A purely electronic system would have an advantage, though - could be
shipped much easier as it won't contain more "dangerous" components than a
lithium or silver-oxide cell. Maybe a microcontroller with a SRAM chip,
with the data stored as XORs of pairs of cells, and the micro periodically
inverting the pairs, to prevent the "remembering" in the SRAM cells after
a power-off? (Related question: are there any SRAM chips with smaller
capacity, that would have smaller case and smaller number of pins?)

> Testing might get expensive unless you can get destructive-test dongles
> cheaply, and how much effort do you expend trying to read the data?
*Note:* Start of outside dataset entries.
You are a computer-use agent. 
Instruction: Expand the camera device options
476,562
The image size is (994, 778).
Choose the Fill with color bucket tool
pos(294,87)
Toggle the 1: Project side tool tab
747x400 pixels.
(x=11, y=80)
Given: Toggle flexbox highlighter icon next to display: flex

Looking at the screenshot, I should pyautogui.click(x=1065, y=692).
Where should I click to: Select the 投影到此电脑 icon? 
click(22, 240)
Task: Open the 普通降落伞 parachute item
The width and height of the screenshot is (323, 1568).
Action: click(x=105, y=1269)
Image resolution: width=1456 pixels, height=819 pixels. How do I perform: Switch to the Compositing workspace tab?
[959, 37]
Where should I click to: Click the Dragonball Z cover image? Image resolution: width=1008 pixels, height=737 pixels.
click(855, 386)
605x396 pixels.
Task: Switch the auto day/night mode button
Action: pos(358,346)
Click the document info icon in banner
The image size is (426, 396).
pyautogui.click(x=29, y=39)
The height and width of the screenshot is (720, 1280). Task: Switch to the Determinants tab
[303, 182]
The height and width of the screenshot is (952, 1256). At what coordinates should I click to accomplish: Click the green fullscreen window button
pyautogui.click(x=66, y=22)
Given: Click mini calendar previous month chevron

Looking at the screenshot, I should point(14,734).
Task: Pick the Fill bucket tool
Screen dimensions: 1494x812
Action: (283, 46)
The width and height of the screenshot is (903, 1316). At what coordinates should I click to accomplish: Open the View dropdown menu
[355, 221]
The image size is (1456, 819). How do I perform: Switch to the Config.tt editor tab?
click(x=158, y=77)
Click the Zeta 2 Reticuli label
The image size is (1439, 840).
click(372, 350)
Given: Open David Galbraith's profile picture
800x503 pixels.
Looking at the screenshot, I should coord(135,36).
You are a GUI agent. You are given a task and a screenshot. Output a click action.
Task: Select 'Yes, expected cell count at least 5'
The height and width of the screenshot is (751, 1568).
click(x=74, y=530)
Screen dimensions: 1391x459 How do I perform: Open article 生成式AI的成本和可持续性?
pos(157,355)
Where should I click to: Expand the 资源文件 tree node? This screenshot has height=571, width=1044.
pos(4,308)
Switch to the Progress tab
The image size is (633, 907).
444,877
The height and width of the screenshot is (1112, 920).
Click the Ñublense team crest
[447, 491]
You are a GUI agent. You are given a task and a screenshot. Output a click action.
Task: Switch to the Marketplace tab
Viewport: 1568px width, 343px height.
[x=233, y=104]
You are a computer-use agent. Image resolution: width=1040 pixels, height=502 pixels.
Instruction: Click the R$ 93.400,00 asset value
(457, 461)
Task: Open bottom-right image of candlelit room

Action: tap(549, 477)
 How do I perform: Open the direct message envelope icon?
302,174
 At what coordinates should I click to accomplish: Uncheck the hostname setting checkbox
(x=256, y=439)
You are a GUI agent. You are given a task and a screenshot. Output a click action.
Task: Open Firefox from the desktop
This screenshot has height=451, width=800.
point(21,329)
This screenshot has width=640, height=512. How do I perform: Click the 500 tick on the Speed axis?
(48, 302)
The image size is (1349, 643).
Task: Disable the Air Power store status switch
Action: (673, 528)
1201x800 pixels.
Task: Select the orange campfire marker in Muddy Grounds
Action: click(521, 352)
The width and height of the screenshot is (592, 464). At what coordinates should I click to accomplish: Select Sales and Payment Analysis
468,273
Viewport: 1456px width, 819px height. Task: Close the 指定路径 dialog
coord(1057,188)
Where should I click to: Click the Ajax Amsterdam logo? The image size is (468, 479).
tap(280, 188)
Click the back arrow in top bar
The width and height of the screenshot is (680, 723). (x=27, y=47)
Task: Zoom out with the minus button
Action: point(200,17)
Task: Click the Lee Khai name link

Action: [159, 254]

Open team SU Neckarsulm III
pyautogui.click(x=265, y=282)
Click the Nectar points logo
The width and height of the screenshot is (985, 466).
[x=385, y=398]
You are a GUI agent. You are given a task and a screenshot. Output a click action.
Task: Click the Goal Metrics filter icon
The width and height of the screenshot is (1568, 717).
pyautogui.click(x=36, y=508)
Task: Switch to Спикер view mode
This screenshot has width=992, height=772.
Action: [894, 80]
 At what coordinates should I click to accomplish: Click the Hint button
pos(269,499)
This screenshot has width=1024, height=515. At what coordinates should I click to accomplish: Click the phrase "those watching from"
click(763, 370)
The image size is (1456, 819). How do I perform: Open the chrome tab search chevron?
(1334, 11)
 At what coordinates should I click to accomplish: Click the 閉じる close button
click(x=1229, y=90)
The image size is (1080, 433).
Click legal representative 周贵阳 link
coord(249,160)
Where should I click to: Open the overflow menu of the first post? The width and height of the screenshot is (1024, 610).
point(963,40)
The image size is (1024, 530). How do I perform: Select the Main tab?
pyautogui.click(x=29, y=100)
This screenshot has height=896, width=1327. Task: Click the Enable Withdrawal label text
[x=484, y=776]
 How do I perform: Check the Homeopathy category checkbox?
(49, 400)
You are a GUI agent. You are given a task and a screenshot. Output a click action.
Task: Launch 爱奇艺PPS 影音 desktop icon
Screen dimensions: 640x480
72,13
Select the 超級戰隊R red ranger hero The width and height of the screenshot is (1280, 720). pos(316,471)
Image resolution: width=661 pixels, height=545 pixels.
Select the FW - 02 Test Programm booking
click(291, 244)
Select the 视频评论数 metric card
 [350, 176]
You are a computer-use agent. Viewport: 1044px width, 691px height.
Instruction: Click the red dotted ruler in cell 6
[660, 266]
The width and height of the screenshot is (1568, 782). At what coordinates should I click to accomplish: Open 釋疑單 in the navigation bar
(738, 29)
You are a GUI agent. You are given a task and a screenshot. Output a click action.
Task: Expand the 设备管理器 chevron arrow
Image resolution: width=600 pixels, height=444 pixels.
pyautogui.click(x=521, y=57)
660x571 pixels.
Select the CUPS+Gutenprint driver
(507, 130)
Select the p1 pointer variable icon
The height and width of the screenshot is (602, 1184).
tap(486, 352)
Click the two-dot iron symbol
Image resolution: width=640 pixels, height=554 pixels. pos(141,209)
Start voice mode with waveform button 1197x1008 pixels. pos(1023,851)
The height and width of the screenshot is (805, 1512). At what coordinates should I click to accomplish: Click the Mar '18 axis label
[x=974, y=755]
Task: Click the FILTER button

Or replace the test dongles with test rig with a mechanically similar
chip; new serial EEPROMs in SMD casings can be bought for as cheap as
USD1/3-1/4, maybe even less. We don't need to completely obliterate the
chip; we need to heat it just enough to get the electrons from the
floating gates (maybe my terminology is wrong, but if you saw a pic of an
EEPROM or FEPROM cell, you are likely to know what I mean), get them over
the not-that-high energetical barrier so they can (and will) jump back and
forth freely, discharge the memory cells. Then not even the most expensive
atomic-level machinery can recover the original content. If the
temperature is enough to recrystallize the silicon at the chip surface, it
should have a rather wide safety margin. The casings of the SMD chips are
fairly thin - under a millimeter between the surface and the chip, so even
a relatively small strip should be enough. Tests can be done even with
discarded chips, as the remains aren't required (nor supposed) to be
functional anyway - they have to be examined by eg. optical microscopy.
Electron microscopy would be the best - but that's outside of the reach of
a "garage technician"; maybe an university or an industrial lab could be
hired or bribed to do the tests, though.